Early this morning the UK's Ministry of Defence (MoD) reviewed recent expressions of Russian strategy and assessed the likelihood of that strategy's success. "On 8 December 2022, Russian presidential spokesman Dimitry Peskov rearticulated the main goals of the ‘special military operation’. He said that one of Russia’s main objectives was the ‘protection’ of residents of the Donbas and south-eastern Ukraine but claimed there was still much work to be done regarding ‘liberation’ of those territories. Peskov’s comments suggest that Russia’s current minimum political objectives of the war remain unchanged. Russia is likely still aiming to extend control over all of Donetsk, Luhansk, Zaporizhzhia, and Kherson Oblasts. Russian military planners likely still aim to prioritise advancing deeper into Donetsk Oblast. However, Russia’s strategy is currently unlikely to achieve its objectives: it is highly unlikely that the Russian military is currently able to generate an effective striking force capable of retaking these areas. Russian ground forces are unlikely to make operationally significant advances within the next several months."
Paying for Russia's war.
The UK's MoD on Sunday offered a report on Russia's military budget. "On 5 December 2022, President Putin signed the law on Russia's Federal Budget. Draft budgets have stated over 9 trillion rubles (US $143bn) will be allocated across defence, security and law enforcement in 2023. This is a significant increase compared to prior years and will represent over 30 per cent of Russia's entire budget. The budget approved by Putin is likely over-optimistic in its expectation of revenue and spending in 2023. Therefore, other parts of Russia's budget are likely to come under increasing pressure to support the costs of the war."
Russia's growing dependence on Iranian supplies.

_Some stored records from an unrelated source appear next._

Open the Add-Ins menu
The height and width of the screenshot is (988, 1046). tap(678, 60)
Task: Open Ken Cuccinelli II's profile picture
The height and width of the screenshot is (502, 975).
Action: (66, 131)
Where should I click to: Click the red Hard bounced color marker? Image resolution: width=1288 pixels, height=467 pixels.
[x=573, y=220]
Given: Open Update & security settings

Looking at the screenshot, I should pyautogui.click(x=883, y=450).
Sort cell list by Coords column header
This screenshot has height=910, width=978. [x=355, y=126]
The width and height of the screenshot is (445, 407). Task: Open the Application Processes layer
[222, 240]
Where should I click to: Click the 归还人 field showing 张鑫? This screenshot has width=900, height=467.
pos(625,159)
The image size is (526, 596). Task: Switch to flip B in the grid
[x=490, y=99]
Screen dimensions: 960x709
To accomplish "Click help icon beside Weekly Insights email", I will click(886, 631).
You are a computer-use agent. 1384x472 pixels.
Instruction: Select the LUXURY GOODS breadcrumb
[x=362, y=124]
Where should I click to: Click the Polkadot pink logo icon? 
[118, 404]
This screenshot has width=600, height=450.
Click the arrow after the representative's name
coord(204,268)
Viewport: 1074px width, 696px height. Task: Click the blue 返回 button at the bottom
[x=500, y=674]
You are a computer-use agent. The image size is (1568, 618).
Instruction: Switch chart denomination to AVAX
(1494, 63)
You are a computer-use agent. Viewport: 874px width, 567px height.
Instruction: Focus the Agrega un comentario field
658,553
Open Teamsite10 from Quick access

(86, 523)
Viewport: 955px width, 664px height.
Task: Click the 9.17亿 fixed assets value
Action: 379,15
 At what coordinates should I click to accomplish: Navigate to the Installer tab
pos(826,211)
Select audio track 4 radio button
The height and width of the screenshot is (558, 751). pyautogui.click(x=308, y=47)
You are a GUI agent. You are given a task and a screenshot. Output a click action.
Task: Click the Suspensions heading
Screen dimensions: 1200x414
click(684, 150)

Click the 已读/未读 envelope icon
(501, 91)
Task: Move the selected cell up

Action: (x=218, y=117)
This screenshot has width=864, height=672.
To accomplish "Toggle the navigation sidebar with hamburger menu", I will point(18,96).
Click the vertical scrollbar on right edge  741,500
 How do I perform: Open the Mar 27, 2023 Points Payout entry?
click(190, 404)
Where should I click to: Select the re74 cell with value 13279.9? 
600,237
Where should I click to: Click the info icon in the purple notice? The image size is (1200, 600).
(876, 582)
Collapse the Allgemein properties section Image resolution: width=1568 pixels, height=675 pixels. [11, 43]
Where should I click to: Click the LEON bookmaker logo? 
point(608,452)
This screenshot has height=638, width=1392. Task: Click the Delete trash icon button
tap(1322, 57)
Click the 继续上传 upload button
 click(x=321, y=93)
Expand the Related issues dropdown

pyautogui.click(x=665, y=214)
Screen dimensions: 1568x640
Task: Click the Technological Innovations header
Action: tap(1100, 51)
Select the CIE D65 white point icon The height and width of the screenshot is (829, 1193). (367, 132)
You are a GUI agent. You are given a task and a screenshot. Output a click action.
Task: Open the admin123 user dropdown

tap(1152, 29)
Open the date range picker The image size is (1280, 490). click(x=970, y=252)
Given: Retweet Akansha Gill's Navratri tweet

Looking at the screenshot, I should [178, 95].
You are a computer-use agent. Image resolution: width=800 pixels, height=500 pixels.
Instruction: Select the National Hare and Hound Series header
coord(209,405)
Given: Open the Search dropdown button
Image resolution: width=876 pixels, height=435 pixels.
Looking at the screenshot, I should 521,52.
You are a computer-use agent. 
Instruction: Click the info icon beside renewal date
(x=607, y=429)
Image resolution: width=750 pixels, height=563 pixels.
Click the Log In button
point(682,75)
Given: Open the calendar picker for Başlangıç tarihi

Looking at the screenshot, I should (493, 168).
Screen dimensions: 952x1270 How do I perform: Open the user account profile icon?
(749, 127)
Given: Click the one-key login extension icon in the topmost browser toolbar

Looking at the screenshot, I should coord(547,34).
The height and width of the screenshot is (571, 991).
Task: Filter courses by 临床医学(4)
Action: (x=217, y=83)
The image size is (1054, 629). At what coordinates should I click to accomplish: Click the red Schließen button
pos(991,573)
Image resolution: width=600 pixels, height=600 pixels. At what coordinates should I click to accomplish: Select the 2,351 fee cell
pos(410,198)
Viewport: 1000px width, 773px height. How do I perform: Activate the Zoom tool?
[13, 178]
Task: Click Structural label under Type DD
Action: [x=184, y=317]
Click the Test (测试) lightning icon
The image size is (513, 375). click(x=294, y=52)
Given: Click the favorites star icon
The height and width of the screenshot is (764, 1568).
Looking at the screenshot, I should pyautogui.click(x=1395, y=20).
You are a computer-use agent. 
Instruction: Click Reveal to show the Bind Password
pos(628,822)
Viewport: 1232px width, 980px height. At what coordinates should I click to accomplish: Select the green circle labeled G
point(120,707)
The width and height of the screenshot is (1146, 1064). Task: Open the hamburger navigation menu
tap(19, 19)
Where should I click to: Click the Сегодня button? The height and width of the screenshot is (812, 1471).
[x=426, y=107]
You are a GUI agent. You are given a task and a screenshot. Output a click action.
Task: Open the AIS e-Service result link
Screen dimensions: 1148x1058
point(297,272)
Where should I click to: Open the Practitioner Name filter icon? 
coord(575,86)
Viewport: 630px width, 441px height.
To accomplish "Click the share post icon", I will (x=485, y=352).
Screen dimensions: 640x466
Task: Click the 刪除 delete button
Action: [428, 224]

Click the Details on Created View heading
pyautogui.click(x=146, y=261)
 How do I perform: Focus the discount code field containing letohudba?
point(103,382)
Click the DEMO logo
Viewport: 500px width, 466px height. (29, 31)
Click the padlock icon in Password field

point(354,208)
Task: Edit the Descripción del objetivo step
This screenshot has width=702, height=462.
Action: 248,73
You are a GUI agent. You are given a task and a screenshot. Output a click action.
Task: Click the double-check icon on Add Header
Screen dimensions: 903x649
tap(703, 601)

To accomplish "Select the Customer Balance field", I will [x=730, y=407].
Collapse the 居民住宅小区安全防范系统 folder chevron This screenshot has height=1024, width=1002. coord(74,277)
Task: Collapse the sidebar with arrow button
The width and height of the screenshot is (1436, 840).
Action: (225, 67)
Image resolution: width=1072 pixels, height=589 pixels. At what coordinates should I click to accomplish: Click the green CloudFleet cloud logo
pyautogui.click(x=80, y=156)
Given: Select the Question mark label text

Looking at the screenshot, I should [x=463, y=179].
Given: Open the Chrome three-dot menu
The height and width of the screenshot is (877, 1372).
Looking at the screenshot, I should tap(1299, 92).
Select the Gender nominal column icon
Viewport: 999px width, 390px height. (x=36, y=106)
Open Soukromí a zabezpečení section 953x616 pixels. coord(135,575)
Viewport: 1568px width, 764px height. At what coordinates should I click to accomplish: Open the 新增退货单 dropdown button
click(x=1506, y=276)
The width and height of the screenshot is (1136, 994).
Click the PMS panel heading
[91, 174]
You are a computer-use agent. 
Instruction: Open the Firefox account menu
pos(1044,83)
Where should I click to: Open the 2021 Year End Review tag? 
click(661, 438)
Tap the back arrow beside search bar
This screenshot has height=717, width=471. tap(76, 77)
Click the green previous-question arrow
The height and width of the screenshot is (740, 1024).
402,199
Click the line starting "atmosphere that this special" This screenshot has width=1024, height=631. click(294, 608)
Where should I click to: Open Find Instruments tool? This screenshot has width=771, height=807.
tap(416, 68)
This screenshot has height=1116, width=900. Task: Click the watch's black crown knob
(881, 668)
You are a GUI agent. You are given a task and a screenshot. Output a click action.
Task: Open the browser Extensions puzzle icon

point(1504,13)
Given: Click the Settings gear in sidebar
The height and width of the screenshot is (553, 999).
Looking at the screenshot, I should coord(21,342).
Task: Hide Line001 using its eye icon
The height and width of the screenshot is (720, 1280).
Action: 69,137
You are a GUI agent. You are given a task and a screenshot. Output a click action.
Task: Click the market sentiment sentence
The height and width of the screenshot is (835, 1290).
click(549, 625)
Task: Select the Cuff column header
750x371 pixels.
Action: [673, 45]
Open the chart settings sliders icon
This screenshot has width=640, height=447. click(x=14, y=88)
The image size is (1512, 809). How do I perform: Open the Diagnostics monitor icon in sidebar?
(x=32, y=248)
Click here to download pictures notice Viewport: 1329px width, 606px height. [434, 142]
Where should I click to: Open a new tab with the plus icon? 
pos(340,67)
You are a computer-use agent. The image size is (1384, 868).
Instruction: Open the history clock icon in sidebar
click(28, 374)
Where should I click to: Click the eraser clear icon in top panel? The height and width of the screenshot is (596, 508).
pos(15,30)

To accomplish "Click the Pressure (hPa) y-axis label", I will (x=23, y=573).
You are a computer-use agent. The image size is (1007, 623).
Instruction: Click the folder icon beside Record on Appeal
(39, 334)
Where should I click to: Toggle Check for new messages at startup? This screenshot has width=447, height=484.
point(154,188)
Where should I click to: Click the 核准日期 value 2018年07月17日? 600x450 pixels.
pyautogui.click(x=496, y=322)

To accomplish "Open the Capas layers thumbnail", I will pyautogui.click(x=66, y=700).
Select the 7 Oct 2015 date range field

Saturday's situation report from the UK's MoD continued its appraisal of the implications of Russian dependence on Iranian munitions. "Iran has become one of Russia's top military backers since Russia invaded Ukraine. Iran’s support to the Russian military is likely to grow in the coming months: Russia is attempting to obtain more weapons, including hundreds of ballistic missiles. In return Russia is highly likely offering Iran an unprecedented level of military and technical support that is transforming their defence relationship. Russia has highly likely expended a large proportion of its stock of its own SS-26 Iskander short range ballistic missiles, which carry a 500kg warhead up to 500km. If Russia succeeds in bringing a large number of Iranian ballistic missiles into service, it will likely use them to continue and expand its campaign of strikes against Ukraine’s critical national infrastructure."
The Institute for the Study of War speculates, "The increased pace of Russian drone attacks may indicate that Russian forces accumulated more drones over the three-week period of not using them or that Russia has recently received or expects soon to receive a new shipment of drones from Iran."
The British government has warned that Russia is offering to supply Iran with advanced weapons in exchange for Iranian...advanced weapons, notably Shahed drones. According to the Telegraph, the weapons on offer include air defense systems and combat aircraft. Prominent among the combat aircraft is said to be a consignment of twenty-four SU-35 fighters originally intended for export to Egypt but since canceled by Cairo. The US sees Russia as moving into full military cooperation with Iran. The Federal News Network quotes White House National Security Council spokesman John Kirby as saying that the US Intelligence Community has concluded that Russia was offering Iran “an unprecedented level of military and technical support that is transforming their relationship into a full-fledged defense partnership.”
Mirage News, an Australian service that has generally amplified Moscow's talking points, reports the Russian response to US and UK description of close cooperation between Russia and Iran. Vasily Nebenzya, Russia's permanent representative to the United Nations, dismissed reports of Russo-Iranian military cooperation as “the West’s unfounded allegations.” Mr. Nebenzya said, “the Russian military-industrial complex is capable of coping with any tasks, and we do not need anyone’s help.”
Mr. Nebenzya said that US aid to Ukraine exceeded any aid given to a belligerent by its allies in recorded history, obviously forgetting US Lend-Lease to the USSR (Russia's ancestor state) during the Great Patriotic War. “Military support in this scale has not been provided to any state in history. More than the military budgets of most NATO states has been spent in less than a year on arming Ukraine," Mr. Nebenzya said.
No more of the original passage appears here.